▸ WORK ITEM
Please find all lines in the data that hold the string "computer" and copy them.

Collection entries
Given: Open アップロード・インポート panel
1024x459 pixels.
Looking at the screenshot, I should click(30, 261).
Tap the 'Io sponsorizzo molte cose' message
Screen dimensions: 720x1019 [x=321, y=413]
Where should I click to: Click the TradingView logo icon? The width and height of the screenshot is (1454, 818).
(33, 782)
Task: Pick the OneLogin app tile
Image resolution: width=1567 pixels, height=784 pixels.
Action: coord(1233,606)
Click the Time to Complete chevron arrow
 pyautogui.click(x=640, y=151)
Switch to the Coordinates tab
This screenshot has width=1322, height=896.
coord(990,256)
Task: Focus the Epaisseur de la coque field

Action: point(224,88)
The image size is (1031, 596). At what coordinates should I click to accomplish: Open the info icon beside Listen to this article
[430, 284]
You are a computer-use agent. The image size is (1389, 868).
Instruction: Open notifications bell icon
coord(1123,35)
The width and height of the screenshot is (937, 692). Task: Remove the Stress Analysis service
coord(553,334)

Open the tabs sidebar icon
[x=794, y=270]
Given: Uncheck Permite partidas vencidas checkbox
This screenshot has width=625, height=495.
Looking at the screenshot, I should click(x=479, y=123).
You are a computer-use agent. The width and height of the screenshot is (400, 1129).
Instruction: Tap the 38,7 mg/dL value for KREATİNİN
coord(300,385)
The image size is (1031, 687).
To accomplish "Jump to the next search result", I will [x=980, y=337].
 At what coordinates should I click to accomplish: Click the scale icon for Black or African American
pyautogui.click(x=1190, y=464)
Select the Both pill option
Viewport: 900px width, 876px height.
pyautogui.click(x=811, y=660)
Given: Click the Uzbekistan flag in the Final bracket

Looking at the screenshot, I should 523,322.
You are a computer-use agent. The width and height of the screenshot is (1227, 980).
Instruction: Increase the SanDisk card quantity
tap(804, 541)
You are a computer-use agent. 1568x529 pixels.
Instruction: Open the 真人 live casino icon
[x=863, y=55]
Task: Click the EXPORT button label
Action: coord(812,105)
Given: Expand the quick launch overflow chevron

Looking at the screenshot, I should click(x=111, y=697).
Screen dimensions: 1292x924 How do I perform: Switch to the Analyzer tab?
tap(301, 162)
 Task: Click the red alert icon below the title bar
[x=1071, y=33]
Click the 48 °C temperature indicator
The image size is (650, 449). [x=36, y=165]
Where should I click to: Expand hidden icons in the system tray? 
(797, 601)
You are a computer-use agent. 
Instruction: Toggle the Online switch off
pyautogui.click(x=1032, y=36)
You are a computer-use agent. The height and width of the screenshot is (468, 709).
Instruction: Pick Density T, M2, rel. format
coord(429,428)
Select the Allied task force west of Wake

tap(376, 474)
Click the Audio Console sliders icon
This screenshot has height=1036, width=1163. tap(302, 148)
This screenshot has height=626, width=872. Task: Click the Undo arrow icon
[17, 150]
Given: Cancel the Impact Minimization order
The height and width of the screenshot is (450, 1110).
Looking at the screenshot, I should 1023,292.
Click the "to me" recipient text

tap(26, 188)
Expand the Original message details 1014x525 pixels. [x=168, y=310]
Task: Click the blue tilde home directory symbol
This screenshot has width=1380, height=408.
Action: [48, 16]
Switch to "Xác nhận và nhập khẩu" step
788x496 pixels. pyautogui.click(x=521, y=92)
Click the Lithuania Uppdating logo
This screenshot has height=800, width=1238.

▸ RESPONSE BELOW
You are a computer-use agent. The image size is (1389, 868).
You are a computer-use agent. The width and height of the screenshot is (400, 1129).
You are a computer-use agent. The width and height of the screenshot is (1227, 980).
You are a computer-use agent. 1568x529 pixels.
You are a computer-use agent. 
You are a computer-use agent. The height and width of the screenshot is (468, 709).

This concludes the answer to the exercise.